Venir dépouillées mais chargées d’histoires, tel est le projet d’Isabelle Lafon dans ce Cavalières à l’épure salutaire. Se délester de l’artifice pour aller à l’essentiel : le texte, le récit. Celui-ci se donne dans un aller-retour épistolaire et introspectif. Parce qu’elles ne font que se croiser ou simplement par pudeur, les quatre femmes se laissent des petits mots, post-its ou post-scriptums à rallonge. Des bribes de vie qui jamais ne dessinent de portrait complet. Saskia – vieille amie de Denise – est ingénieure dans le ciment, Nora éducatrice spécialisée et Jeanne serveuse aspirante poétesse. Elles ont en commun le désir de mettre une partie de leur vie d’avant entre parenthèse pour tenter le projet de faire lien autrement. Elles ne partagent pas la passion équestre dont Denise a fait son métier mais cherchent toutes à être la cavalière de leur vie. Aujourd’hui, elles apprennent à faire famille autrement autour de Madeleine. Et cette absence de lien du sang questionne tout, exige mille ajustements, ouvre des tunnels de parole. Une parole parfois hésitante, d’autres fois plus précise, un murmure intense qui laisse peu de silences – comblés par les chansons de la Roumaine Maria Tanase.

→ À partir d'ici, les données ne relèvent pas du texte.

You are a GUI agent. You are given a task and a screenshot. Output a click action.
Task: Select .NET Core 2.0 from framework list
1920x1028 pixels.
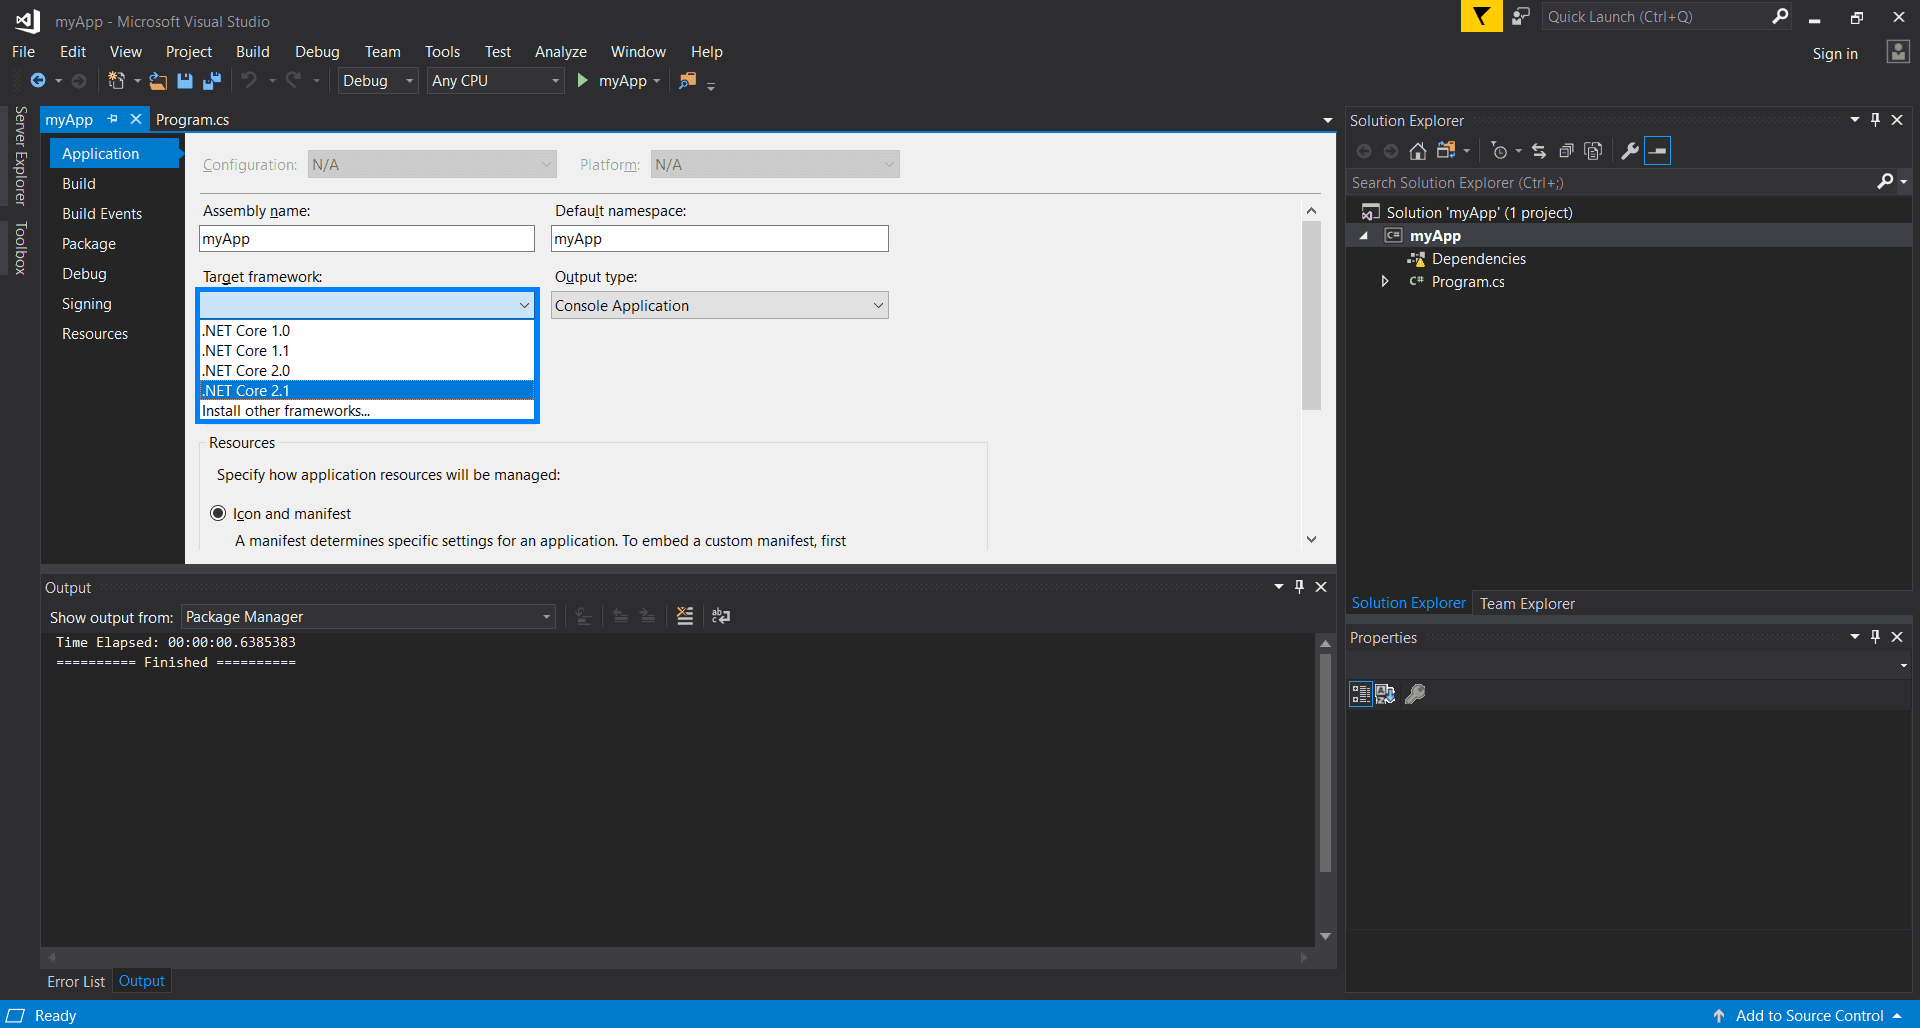pos(247,371)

« Je n’ai pas peur de ne pas terminer l’histoire », conclut Isabelle Lafon qui interprète Denise et co-signe la pièce avec les trois autres comédiennes. La pièce peut d’ailleurs se clore différemment selon les soirs. Ainsi la metteuse en scène veut-elle son théâtre : jamais figé, ouvrant des brèches, prêt à perdre son fil mais pas son intensité. Le doute pour méthode, en laissant les coutures apparentes. Chaque représentation comme une étape de travail. De quoi rappeler que le théâtre n’est que ça : une vibration et une communion. 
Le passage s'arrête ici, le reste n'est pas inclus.